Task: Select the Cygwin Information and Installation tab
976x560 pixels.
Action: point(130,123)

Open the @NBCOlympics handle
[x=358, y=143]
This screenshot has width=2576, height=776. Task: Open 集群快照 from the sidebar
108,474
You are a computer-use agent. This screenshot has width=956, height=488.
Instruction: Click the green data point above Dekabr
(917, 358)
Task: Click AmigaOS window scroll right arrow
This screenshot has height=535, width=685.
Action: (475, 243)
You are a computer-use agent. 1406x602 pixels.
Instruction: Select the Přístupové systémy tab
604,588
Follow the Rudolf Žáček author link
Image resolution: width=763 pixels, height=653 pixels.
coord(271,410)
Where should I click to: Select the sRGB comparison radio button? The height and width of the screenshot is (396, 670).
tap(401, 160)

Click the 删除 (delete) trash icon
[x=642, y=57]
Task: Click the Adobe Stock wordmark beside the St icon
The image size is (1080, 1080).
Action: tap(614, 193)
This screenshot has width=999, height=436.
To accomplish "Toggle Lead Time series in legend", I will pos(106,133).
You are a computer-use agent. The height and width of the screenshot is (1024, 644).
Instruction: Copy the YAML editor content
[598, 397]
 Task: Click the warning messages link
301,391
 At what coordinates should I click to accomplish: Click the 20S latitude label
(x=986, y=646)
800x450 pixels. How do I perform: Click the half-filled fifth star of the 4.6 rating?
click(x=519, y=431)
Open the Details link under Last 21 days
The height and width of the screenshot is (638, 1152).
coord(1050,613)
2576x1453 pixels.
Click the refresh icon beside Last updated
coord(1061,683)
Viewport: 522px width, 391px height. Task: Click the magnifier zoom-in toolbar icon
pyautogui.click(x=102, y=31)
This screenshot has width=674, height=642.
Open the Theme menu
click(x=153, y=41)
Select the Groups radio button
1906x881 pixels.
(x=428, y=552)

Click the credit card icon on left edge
──────────
→ **WHAT THIS TASK INVOLVES**:
Put the items above, starting at the line containing "800x450 pixels. How" and ending at the line containing "coord(1050,613)", into a two-column CSV headed item_text and answer, with one row per item. Wrap each field in quotes and replace any line breaks with spaces.

→ **WORKED ANSWER**:
item_text,answer
"800x450 pixels. How do I perform: Click the half-filled fifth star of the 4.6 rating?","click(x=519, y=431)"
"Open the Details link under Last 21 days The height and width of the screenshot is (638, 1152).","coord(1050,613)"